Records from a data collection
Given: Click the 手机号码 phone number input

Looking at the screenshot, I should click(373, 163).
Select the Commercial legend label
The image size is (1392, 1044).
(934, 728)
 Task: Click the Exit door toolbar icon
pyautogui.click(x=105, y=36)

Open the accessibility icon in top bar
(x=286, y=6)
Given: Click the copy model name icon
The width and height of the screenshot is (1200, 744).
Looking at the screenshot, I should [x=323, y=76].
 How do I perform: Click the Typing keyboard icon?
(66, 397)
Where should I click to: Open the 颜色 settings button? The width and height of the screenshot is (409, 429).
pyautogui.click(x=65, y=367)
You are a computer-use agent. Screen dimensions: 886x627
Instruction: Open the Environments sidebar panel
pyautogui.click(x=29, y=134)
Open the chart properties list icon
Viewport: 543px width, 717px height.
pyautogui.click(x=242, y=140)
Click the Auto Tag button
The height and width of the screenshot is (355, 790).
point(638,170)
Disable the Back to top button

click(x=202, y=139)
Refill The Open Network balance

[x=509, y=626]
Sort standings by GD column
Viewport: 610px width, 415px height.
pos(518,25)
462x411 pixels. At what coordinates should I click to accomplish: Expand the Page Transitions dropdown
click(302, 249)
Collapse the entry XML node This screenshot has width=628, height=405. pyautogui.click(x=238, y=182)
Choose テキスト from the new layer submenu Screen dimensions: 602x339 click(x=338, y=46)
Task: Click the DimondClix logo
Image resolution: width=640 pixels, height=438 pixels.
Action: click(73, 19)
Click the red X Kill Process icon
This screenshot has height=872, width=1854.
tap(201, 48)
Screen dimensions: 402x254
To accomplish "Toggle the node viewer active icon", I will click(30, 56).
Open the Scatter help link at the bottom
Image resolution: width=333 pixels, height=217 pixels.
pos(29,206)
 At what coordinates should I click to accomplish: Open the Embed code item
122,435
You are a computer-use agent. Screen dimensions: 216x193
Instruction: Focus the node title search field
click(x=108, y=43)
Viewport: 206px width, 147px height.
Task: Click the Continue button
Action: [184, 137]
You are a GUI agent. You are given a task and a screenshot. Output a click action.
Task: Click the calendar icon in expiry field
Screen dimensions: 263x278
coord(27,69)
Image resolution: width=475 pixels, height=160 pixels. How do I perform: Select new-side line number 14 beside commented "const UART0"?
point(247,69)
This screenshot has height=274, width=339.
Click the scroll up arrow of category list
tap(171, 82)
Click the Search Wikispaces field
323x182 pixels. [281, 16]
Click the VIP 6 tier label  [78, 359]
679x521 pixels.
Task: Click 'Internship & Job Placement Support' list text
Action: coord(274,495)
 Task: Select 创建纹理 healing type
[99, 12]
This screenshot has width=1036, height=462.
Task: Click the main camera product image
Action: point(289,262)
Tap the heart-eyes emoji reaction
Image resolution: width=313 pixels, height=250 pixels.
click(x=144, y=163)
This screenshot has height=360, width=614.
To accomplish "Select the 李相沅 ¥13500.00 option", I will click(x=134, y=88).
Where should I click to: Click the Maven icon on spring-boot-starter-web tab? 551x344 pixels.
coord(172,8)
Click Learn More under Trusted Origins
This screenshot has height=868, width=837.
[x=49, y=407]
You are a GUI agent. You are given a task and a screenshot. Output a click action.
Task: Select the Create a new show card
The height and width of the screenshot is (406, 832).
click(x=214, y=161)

▶ **What is being asked**
For each line in the data that contains the string "computer", give a copy of that line.

▶ **Response area**
You are a computer-use agent. Screen dimensions: 886x627
You are a computer-use agent. Screen dimensions: 216x193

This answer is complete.